Under the Warm Springs Constitution, the Tribal Council must submit issues involving decisions of sums in excess of $25,000 to popular referenda.


February 14, 1996

People on the Warm Springs Reservation are cleaning up and assessing the damage from last week's disastrous flood.

"We're looking at a conservative estimate of $10 million in damage," said Bobby Brunoe, director of the Warm Springs Natural Resources Department, who served as the tribe's public information officer during the emergency.

 - Feb. 14, 1996: The Warm Springs River's flood waters last week submerged much of the Kah-Nee-Ta Village, filling its famous pool with brown silt. While most of Central Oregon escaped last week's ravaging floods, Warm Springs and Kah-Nee-Ta experience over $10 million in damages.

The federal government designated the reservation, along with 18 counties in Oregon, a disaster area shortly after the flooding began.

Brunoe said more than 300 people were at work this week on disaster-related projects – cleaning mud from houses and culverts, repairing telephone and power lines, and doing assessment work.

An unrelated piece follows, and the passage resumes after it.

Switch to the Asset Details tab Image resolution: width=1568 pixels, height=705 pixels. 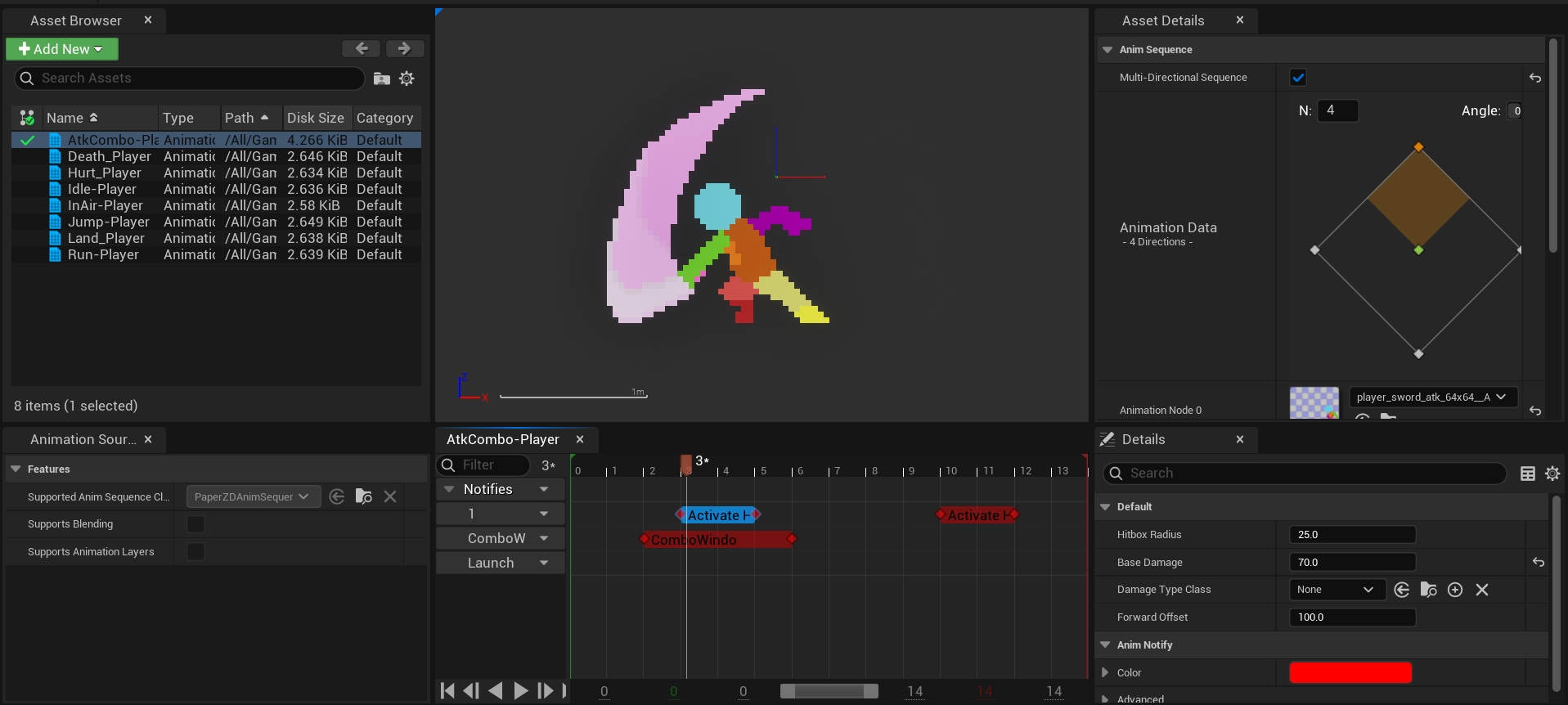tap(1162, 20)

The area that suffered the most damage on the reservation was the Village at Kah-Nee-Ta, located adjacent to the Warm Springs River.

Cottages at the Village were almost completely inundated with water levels rising to the eaves of the cottages when the river was at its peak. The Village swimming pool was filled with silt and the restaurant area was under several feet of water for several days.

The Kah-Nee-Ta Golf Course also had some water damage, but it will be relatively easy to repair, said Steve Whitaker, general manager of the resort. The Lodge was not damaged at all, Whitaker said.

The bridge on the Kah-Nee-Ta Highway was closed to traffic as of earlier this week because of erosion damage, but road crews are at work on repairs.

The flooding began on Wednesday, February 7, then a front of warm weather moved into the area, melting snow; heavy rainfall added to the runoff.